Please set down exactly the lines of the listing below from the line containing "Laure Limongi (402, 1437)" through the line containing "Kultklassiker (704, 606)", both lines included, leaving out all other lines.

◆ Data for processing:
Segment Open

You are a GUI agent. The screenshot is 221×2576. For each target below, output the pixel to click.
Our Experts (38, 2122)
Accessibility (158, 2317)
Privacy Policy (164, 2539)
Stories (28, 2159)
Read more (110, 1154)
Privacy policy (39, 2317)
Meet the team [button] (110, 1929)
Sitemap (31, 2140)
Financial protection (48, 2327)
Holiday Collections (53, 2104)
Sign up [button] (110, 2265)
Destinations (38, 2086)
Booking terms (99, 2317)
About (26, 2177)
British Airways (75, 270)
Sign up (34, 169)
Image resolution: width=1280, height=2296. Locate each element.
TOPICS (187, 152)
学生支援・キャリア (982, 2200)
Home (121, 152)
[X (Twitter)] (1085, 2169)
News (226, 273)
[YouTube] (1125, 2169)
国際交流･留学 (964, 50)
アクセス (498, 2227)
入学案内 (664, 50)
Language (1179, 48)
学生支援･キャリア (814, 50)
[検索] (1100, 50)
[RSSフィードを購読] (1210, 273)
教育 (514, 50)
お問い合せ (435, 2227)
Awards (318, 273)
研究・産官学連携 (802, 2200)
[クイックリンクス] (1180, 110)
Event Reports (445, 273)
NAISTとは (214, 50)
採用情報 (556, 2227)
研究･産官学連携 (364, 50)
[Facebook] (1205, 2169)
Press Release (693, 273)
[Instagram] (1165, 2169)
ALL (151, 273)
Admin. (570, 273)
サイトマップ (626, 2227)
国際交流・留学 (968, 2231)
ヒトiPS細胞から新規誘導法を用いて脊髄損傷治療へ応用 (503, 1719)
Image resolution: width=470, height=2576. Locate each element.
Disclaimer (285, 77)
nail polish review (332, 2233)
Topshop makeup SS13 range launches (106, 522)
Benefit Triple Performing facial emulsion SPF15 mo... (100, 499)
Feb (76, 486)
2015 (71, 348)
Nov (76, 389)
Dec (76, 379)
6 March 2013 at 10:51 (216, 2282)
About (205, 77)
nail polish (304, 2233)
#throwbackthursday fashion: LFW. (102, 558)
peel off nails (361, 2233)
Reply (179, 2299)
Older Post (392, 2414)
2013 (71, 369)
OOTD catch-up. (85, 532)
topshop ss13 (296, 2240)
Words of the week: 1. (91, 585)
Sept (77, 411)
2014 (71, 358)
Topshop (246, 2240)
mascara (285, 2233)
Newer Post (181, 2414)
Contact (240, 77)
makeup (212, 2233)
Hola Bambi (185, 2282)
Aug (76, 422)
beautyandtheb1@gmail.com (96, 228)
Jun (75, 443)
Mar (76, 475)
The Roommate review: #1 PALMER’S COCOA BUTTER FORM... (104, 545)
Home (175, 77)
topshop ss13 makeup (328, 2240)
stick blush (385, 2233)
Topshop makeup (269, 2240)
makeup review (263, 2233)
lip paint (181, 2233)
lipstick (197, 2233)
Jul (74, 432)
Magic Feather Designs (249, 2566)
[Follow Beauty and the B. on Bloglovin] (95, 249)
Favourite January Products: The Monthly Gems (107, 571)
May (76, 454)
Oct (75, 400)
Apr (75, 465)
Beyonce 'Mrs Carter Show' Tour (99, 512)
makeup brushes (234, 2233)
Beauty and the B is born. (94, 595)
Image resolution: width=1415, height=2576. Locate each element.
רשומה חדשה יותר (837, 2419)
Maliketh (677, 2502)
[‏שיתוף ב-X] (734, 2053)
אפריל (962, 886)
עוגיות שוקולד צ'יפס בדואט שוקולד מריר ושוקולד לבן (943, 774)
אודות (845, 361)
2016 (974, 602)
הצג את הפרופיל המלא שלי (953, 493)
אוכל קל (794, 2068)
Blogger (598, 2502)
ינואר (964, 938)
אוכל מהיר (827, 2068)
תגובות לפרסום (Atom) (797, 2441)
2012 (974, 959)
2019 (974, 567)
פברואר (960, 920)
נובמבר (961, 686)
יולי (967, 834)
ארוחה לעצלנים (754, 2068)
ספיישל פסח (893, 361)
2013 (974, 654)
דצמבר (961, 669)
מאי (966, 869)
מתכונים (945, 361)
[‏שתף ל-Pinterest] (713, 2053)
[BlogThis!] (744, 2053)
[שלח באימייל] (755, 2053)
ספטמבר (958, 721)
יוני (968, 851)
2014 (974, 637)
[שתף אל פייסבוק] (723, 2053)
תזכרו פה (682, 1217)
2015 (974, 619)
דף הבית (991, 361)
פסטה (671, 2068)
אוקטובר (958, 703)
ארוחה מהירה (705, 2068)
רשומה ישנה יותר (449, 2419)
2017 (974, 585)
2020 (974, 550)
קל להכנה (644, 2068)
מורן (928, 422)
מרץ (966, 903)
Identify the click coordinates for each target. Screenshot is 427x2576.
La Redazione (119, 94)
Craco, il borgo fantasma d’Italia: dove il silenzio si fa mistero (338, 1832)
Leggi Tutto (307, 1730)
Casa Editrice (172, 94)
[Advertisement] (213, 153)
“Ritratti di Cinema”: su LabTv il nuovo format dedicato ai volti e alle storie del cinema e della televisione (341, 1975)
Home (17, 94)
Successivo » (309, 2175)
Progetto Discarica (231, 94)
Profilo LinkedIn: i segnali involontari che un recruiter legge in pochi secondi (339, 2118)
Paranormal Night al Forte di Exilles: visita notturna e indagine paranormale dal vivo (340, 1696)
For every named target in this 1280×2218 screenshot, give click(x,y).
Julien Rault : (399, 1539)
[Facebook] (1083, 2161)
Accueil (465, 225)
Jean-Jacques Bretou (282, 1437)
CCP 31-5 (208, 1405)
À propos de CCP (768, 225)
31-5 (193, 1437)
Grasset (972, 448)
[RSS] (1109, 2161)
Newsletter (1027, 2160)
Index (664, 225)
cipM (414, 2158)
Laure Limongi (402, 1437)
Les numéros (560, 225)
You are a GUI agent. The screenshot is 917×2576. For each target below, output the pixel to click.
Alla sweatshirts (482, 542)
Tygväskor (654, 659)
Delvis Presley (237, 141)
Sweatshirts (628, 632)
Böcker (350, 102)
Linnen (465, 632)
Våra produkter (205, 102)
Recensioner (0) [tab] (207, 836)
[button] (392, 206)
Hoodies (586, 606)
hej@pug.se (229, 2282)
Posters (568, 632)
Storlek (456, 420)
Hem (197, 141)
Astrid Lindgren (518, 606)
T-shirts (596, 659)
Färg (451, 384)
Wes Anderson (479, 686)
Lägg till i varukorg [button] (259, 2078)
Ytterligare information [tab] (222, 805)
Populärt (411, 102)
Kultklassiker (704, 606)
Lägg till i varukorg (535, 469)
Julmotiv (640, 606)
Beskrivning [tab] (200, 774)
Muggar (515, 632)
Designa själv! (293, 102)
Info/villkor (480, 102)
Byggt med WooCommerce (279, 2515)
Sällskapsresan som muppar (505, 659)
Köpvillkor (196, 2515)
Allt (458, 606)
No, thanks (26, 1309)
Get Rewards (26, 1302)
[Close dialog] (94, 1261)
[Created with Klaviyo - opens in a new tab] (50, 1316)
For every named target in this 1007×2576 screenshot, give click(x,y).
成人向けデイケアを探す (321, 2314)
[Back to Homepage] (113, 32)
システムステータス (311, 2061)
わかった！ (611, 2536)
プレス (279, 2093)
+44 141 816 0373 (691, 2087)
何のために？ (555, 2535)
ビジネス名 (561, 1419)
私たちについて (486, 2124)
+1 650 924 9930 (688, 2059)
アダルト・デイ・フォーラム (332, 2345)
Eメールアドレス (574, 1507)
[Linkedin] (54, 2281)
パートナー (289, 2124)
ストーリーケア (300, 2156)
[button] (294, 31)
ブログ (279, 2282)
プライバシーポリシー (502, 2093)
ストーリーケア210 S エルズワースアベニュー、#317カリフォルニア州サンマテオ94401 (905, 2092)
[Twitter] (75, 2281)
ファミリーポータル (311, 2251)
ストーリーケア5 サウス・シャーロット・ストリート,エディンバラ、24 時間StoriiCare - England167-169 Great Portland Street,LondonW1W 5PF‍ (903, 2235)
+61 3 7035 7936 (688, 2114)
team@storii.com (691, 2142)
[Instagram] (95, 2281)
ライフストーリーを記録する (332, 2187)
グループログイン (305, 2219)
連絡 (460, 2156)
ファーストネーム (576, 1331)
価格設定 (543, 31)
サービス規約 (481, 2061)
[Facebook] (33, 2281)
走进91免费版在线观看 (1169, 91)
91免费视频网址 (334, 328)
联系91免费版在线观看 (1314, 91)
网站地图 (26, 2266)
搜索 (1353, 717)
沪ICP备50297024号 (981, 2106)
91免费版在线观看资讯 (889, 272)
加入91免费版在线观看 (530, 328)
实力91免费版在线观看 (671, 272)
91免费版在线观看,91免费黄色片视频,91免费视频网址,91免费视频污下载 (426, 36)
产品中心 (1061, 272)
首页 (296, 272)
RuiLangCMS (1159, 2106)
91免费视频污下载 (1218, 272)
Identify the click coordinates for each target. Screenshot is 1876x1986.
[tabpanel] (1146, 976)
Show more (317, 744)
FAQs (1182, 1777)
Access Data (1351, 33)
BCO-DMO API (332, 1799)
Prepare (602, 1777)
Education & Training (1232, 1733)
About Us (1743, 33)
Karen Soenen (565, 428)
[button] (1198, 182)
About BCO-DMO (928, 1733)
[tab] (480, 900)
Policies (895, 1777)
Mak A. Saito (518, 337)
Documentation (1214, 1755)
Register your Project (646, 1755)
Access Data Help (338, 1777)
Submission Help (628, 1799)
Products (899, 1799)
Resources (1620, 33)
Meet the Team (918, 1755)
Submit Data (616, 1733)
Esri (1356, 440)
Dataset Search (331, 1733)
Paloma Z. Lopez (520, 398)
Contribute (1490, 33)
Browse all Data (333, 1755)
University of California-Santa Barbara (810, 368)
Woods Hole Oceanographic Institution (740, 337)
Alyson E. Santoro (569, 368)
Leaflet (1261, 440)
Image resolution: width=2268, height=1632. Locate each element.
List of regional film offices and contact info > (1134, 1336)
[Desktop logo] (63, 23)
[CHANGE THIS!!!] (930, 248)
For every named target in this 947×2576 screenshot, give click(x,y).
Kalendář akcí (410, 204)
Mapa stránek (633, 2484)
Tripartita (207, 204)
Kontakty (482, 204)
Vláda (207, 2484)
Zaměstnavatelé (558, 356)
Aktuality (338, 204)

Segment Closed

◆ Completed exercise:
Laure Limongi (402, 1437)
Les numéros (560, 225)
You are a GUI agent. The screenshot is 917×2576. For each target below, output the pixel to click.
Alla sweatshirts (482, 542)
Tygväskor (654, 659)
Delvis Presley (237, 141)
Sweatshirts (628, 632)
Böcker (350, 102)
Linnen (465, 632)
Våra produkter (205, 102)
Recensioner (0) [tab] (207, 836)
[button] (392, 206)
Hoodies (586, 606)
hej@pug.se (229, 2282)
Posters (568, 632)
Storlek (456, 420)
Hem (197, 141)
Astrid Lindgren (518, 606)
T-shirts (596, 659)
Färg (451, 384)
Wes Anderson (479, 686)
Lägg till i varukorg [button] (259, 2078)
Ytterligare information [tab] (222, 805)
Populärt (411, 102)
Kultklassiker (704, 606)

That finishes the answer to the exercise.